Happy rare disease day!

Hereditary angioedema (HAE) is a rare, genetic disease that causes recurrent, unpredictable, and potentially life-threatening attacks of swelling in the body. (discoverhae.com)

My mom tells the story like this: I was 5 years old and it was Christmas day. I was coming down the stairs and I said, “I hope I can open my presents with this fat hand!” She knew what that meant immediately since it runs in the family (thank gawd I wasn’t the first one), and she called my grandma, bawling, with the worst thoughts running through her head (I have an uncle who passed away due to this disease, and my grandma and great aunt are affected severely).
I had a few non-memorable swelling episodes here and there until 7th grade where it really started to ramp up and impact my life; whether school stress, puberty, or something else causing it to ramp up, I’ll never know.
My most frequent episodes occur in my hands, feet, and gastrointestinal (GI) tract. While the hands and feet are extremely uncomfortable, they are still tolerable, and I am pretty much able to do my regular life (though writing and fitting my foot in a shoe is difficult, I manage).
On the other hand, GI swellings take me out for multiple days.

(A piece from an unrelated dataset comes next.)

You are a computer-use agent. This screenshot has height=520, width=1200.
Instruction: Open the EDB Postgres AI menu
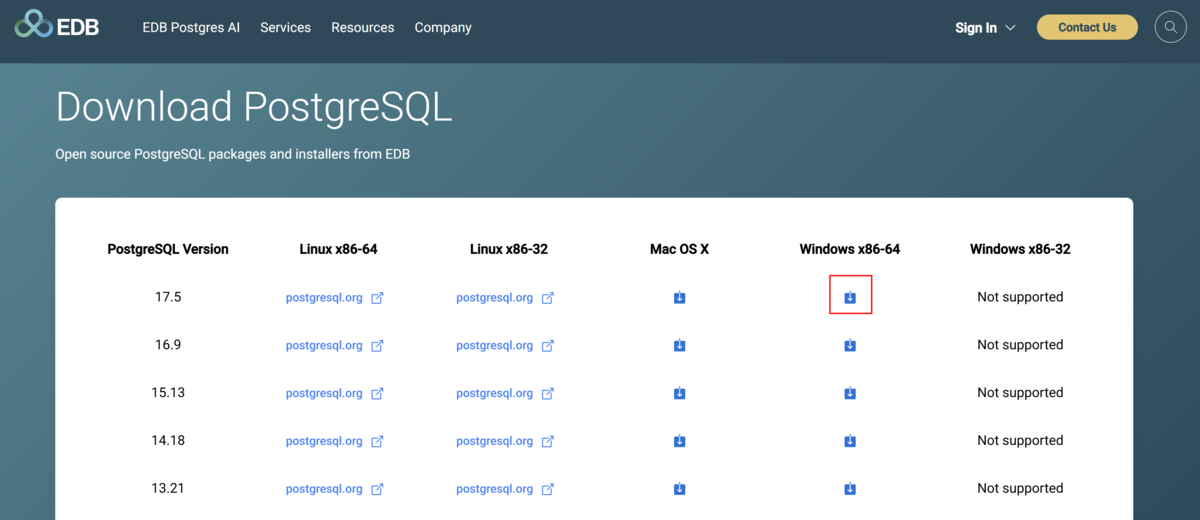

A usual 72 hour ordeal goes something like this: the first 24 hours, I’m in and out of the bathroom every 10 or so minutes because I cannot hold down any type of solid or liquid (most times I opt to sleep in the bathroom), extreme exhaustion & severe dehydration (due to not keeping anything down), and insanely furious stomach pain (forget finding a comfortable lying position; it doesn’t exist. Forget getting any sleep while you’re at it). The next 24, I can at least keep down water but my stomach still hurts quite a bit, solid food is still questionable, so I stick to liquids (I’m soo hungry though), and I’m still extremely exhausted and dehydrated. The final 24, I’m still super tired and my stomach STILL hurts. I’ve missed countless holidays, celebrations, vacation days, work shifts, classes, sports games, etc etc etc. This was happening to me AT LEAST once a month, most of the time more. They are random and they come on slowly, typically starting with dull stomach cramps.
For most of my life it’s been unpreventable, unpredictable, and untreatable; I just had to ride it out. I truly thought this was something I’d just have to cope with my whole life, and it was honestly depressing.
I’ve said it before, I’ll say it a thousand times, but thank goodness for modern science! While it was a journey, it’s one I’d do again and again to get to the quality of life I have now.
Here’s the journey I’m talking about:
Ages 16 – 18: they came out with an emergency IV which had to be given by someone (usually my mom or dad), BUT I had to catch it ahead of time or it wouldn’t work. Sometimes it’s hard to tell the difference between an upset tummy and an eventual GI swelling so making that judgment call was never fun.
Ages 18 – 21: an emergency shot I could give myself (even though I don’t enjoy it one bit)! This was huge because the former was inconvenient given the randomness of these episodes. Again, I had to catch it ahead of time or it’s not as effective. But the portability and accessibility of it was amazing! I still use this one today, for emergencies. In fact, I had to use it on Monday due to a small (but still painful) GI swelling.
Ages 21 – 23: a twice a month preventative shot that I could give myself! My first experience with preventative medication and this alone was life changing. The number of episodes reduced significantly, though still occurring. I still wasn’t a huge fan of having to give myself a shot but it was better than nothing.
Ages 23 – current: a daily preventative capsule! I’ll never forget the day I found out I qualified for this medication; I knew my quality of life was going to increase immensely & I was so excited. I no longer had to give myself shots in order to prevent swelling episodes! The number of episodes decreased even more, and I now experience them maybe a few times a year (versus multiple times a month). I can’t even describe how much it’s changed my life 🙌🏼

Anyway, yeah, I have a rare disease and science is cool!